Un père demandait davantage de contacts avec ses deux enfants placés en famille d’accueil. La Commission constate que les notes ne permettaient pas de comprendre l’importance des difficultés invoquées, que le plan d’intervention ne correspondait pas aux motifs de compromission et que les attentes envers le parent demeuraient floues.
Cette décision ne conclut pas que toute supervision ou limitation de contacts est abusive. Elle examine si la fréquence retenue était expliquée, reliée aux risques actuels, réévaluée et accompagnée de moyens concrets permettant au père de progresser.
La Commission conclut que les droits des deux enfants ont été lésés parce que l’intervention ne permettait pas réellement de travailler à la fin de la compromission ni de favoriser la participation du parent.
Un placement lié à l’instabilité et à la négligence
Les deux enfants sont suivis depuis janvier 2022. Leur sécurité et leur développement ont été déclarés compromis en raison d’un risque sérieux de négligence lié à l’instabilité des parents et à la toxicomanie de la mère, ainsi que d’un besoin de logement non assuré par celle-ci.
En juin 2023, le tribunal autorise une intégration progressive en famille d’accueil et des contacts avec les parents selon les modalités convenues avec la DPJ. Les enfants intègrent la ressource le mois suivant.
Une fréquence contestée par le père
Depuis l’ordonnance, le père dispose de contacts de trois heures et demie toutes les deux semaines, la fin de semaine. Il affirme ne pas avoir accepté cette entente et avoir demandé à plusieurs reprises davantage de temps avec ses enfants.
Il soutient avoir utilisé les moyens prévus au plan d’intervention, amélioré sa stabilité, maintenu la même relation conjugale pendant plusieurs années et habité le même logement depuis deux ans.
Des difficultés d’encadrement insuffisamment consignées
La DPJ explique que les contacts ne sont pas augmentés parce que le père aurait de la difficulté à encadrer les enfants et à leur offrir un milieu correspondant à leurs besoins. Elle rapporte également que les enfants ne souhaiteraient pas davantage de contacts.
La Commission constate toutefois que les notes de suivi ne permettent pas de mesurer l’importance de ces difficultés ni de comprendre précisément le refus. La DPJ reconnaît elle-même le manque de précision des notes et s’engage à intervenir auprès de la personne concernée.
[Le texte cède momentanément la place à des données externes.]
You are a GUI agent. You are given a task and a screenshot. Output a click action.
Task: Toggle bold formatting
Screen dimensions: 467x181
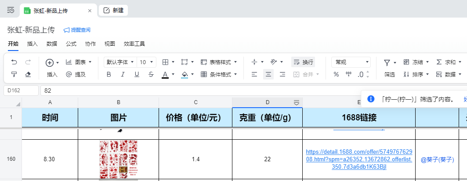(x=109, y=74)
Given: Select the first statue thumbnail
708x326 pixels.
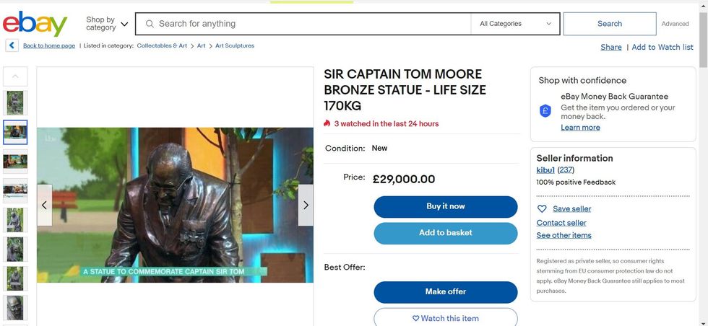Looking at the screenshot, I should 15,102.
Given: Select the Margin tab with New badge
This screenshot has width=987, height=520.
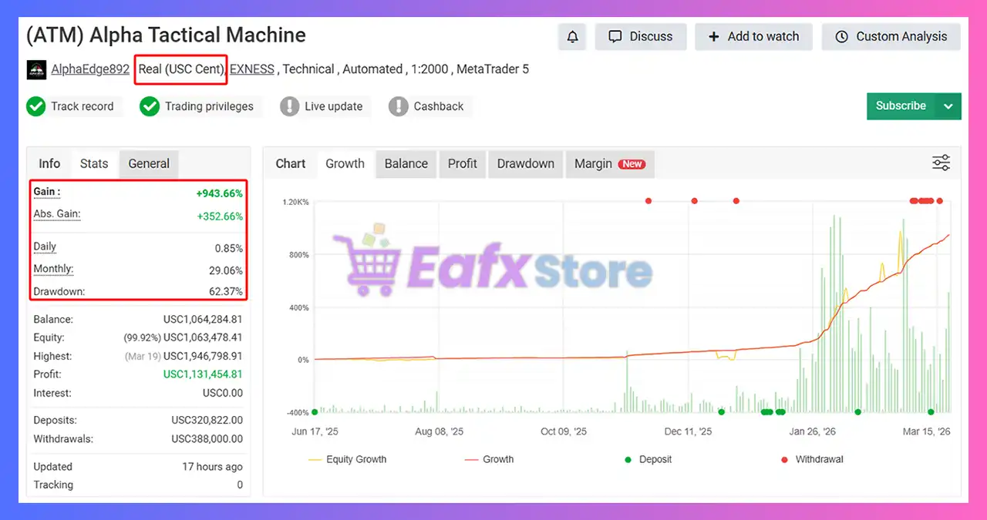Looking at the screenshot, I should coord(594,163).
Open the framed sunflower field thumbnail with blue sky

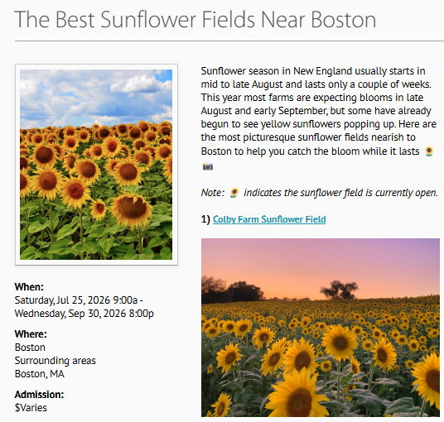pos(96,165)
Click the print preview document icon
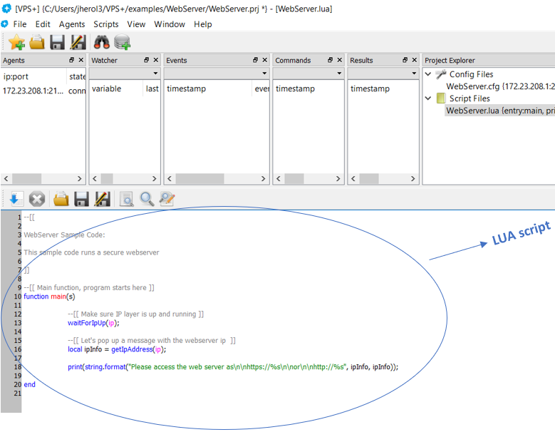The height and width of the screenshot is (437, 555). coord(126,199)
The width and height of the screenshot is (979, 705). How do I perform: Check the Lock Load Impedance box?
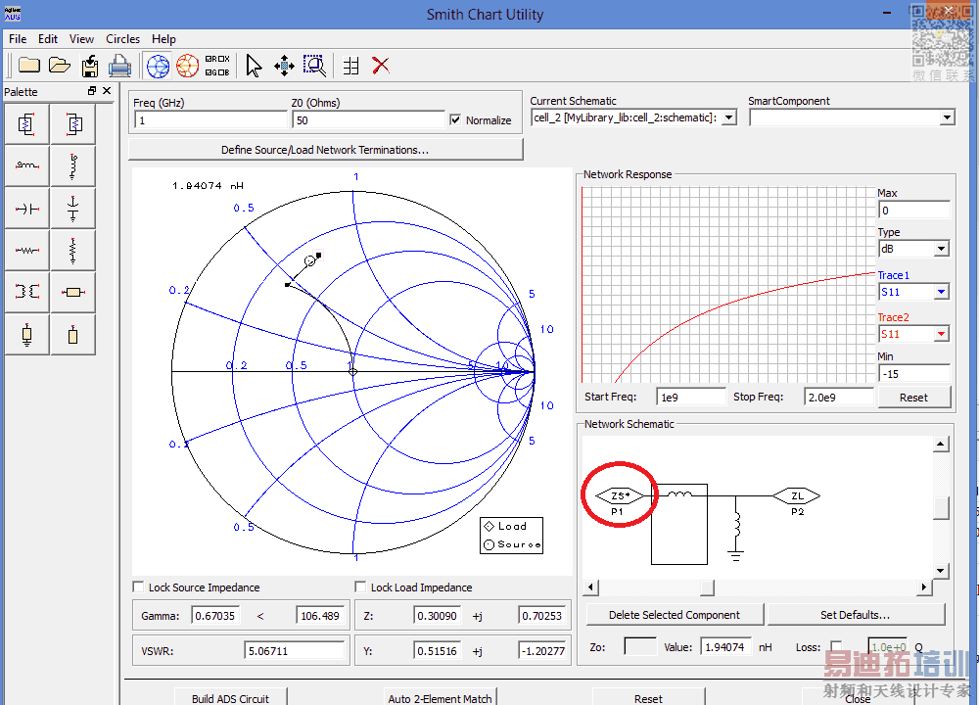pos(361,588)
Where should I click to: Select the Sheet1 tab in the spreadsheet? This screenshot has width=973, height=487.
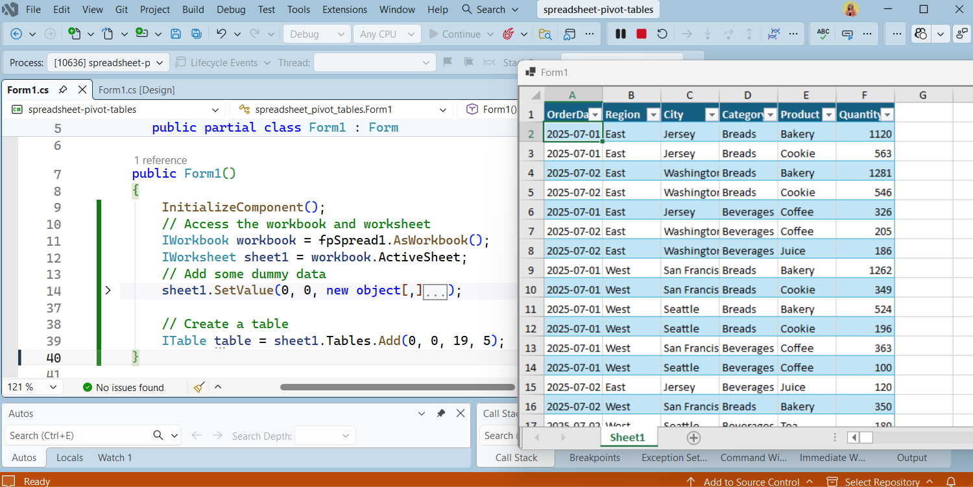tap(628, 438)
Des objectifs qui ne répondent pas aux motifs concernant le père
Le principal objectif déclaré du plan est un retour de l’enfant en milieu familial. Or, son contenu ne respecte pas les normes du Manuel de référence et ne paraît pas relié au motif de compromission attribué au père, soit le risque de négligence associé à l’instabilité.
Les attentes ne sont pas formulées clairement. Le père ne comprend donc pas ce qu’il doit démontrer ou modifier pour mettre fin à la situation de compromission et prévenir sa répétition.
Sans critères clairs, le parent ne peut agir utilement
La LPJ privilégie la participation active de l’enfant et des parents aux décisions et au choix des mesures. Elle exige aussi que les parents comprennent les explications qui leur sont données et qu’ils puissent faire entendre leurs préoccupations.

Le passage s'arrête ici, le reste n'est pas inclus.